For that reason, some global health researchers are experimenting with statistical analyses across interventions in different communities. By assigning scores to factors such as financial management and community cooperation and comparing them across interventions, they hope to tease out common drivers of success.

A 2014 study used such a method to evaluate sanitation and hygiene programs across 16 schools in rural Bangladesh. The study found that schools continuing to have working toilets usually had higher financial contributions from local governments or communities than schools where toilets ended up broken, unclean and unusable. In the rarer cases where toilets remained functional without higher financial support, schools had concrete maintenance plans and a “local champion” — typically a teacher or project field officer — who oversaw regular cleaning and maintenance.

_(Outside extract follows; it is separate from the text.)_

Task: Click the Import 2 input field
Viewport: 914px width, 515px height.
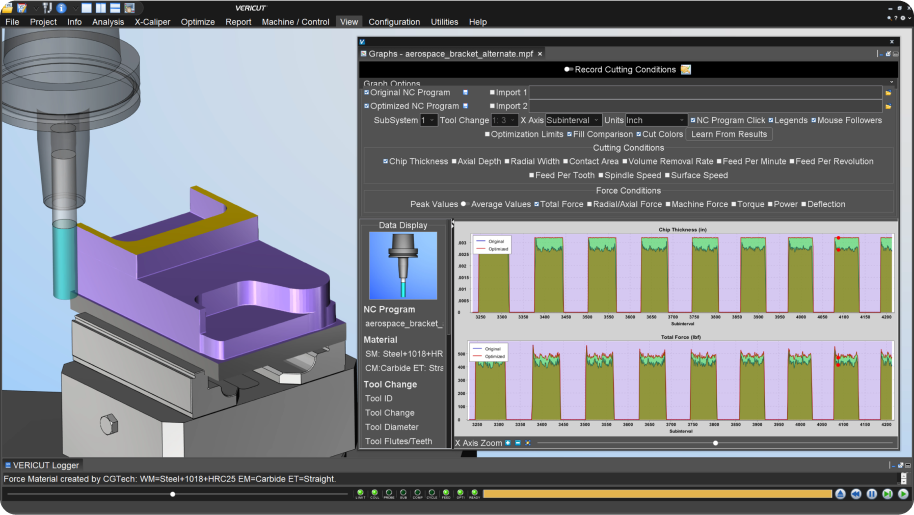Action: click(x=704, y=106)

In a similar vein, a 2018 study sought to identify common features of successful drinking water systems by analyzing shared characteristics of 20 cases across the globe. Though the researchers couldn’t consider all the factors they were interested in, they did identify good financial management and community involvement in project decisions as two critical ingredients.

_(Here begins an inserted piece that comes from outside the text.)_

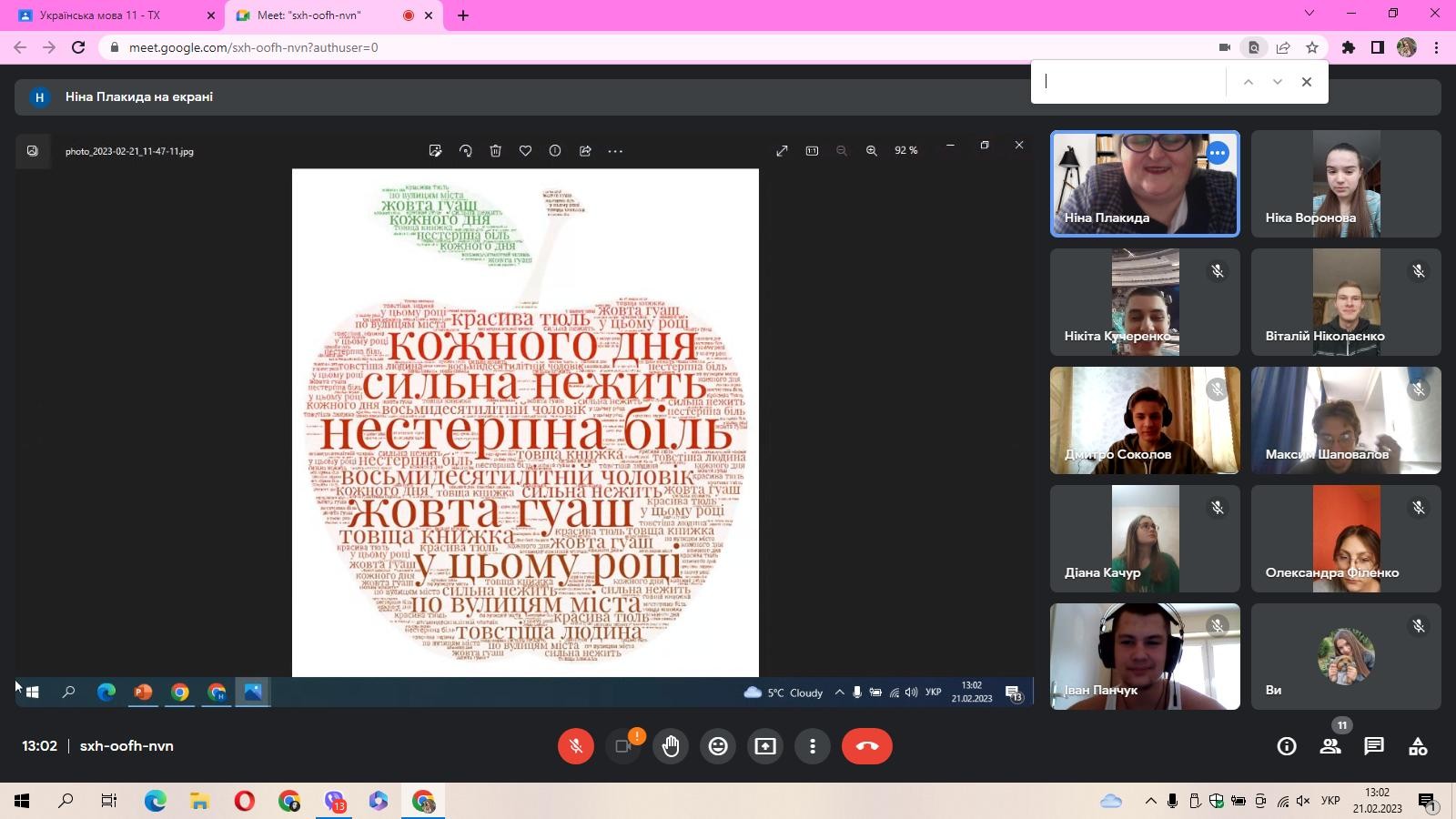
Task: Open more options in the call bar
Action: pyautogui.click(x=813, y=746)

The importance of those two factors makes ample sense to Christie Chatterley, an environmental engineer at Fort Lewis College in Colorado who worked on the Bangladesh sanitation study and spent her early career working on sanitation, water and energy projects for low- and middle-income countries. One of them was a community water-treatment system in Rwanda that combined a settling tank, sand-based filtration and solar-powered ultraviolet disinfection.

“In the US you have a municipal system, and there are all sorts of regulatory bodies.... We forget that we rely on these systems, and we go into low-income countries and we think the infrastructure is going to be enough.”

Christie Chatterley

That technology should have worked, she says: “Everyone thought, ‘It has to — it’s designed so perfectly!’” Except it didn’t. Missing from the plan was adequate attention to less sexy but critical questions of long-term maintenance, monitoring and funding.

“In the US you have a municipal system, and there are all sorts of regulatory bodies, and we have water meters, and we have people checking on things and making sure the treatment is adequate,” Chatterley says. “We forget that we rely on these systems, and we go into low-income countries and we think the infrastructure is going to be enough.”

These days, Chatterley focuses on water policy and “systems building” — industry-speak for helping communities establish the support, planning and resources they need to keep a project going. It may not be a glitzy term but there is no getting around it, she says. It’s why the projects that are likely to last take so long to set up.

Creating water-wise policies, supply chains, financial management, monitoring systems and all the other pieces needed to keep a project going is slow work. But building these systems may be the most important part of meeting the United Nations goal of getting safe water to everyone in just over a decade, researchers say.

“You would think with all the resources and knowledge in the world, we would be able to figure it out by 2030,” Chatterley says. “But when you look at the reality of things, then it does feel really daunting.”